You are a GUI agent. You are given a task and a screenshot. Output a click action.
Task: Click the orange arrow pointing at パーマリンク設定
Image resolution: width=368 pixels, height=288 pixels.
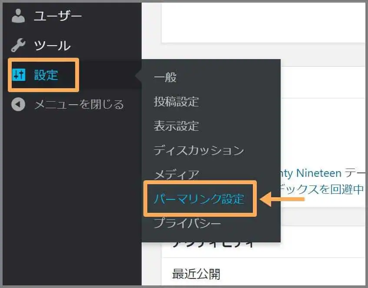point(282,199)
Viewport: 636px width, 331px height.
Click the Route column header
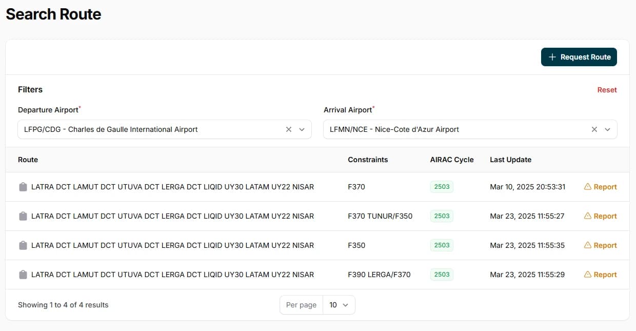tap(28, 160)
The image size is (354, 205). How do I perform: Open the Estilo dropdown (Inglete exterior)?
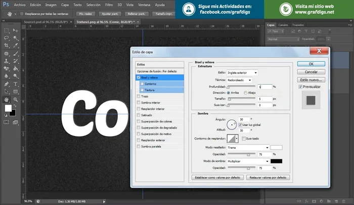242,73
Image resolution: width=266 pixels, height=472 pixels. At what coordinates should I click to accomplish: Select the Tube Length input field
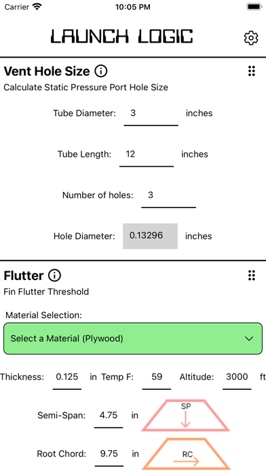(x=147, y=155)
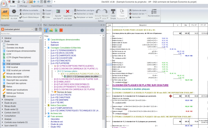Click the Numérotation icon in the ribbon

(x=154, y=11)
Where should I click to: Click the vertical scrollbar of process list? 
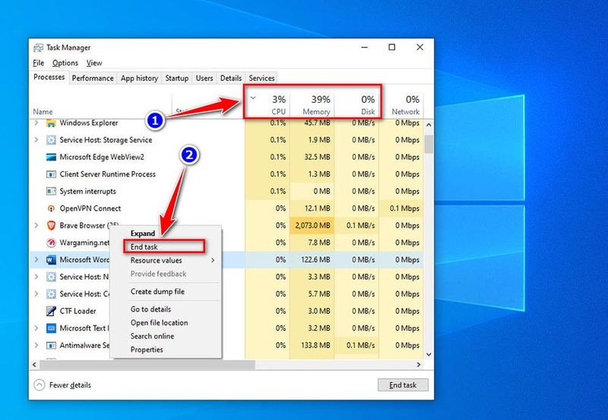point(428,228)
______
→ Exercise
Restate the records above verbatim. Pictures stay out.

→ Output
You are a GUI agent. You are given a task and a screenshot. Output a click action.
Task: Click the orange arrow pointing at パーマリンク設定
Image resolution: width=368 pixels, height=288 pixels.
point(282,199)
Viewport: 636px width, 331px height.
Click the Route column header
tap(28, 160)
The image size is (354, 205). How do I perform: Open the Estilo dropdown (Inglete exterior)?
242,73
Image resolution: width=266 pixels, height=472 pixels. At what coordinates should I click to accomplish: Select the Tube Length input field
(x=147, y=155)
Click the Numérotation icon in the ribbon

(x=154, y=11)
Where should I click to: Click the vertical scrollbar of process list? 
point(428,228)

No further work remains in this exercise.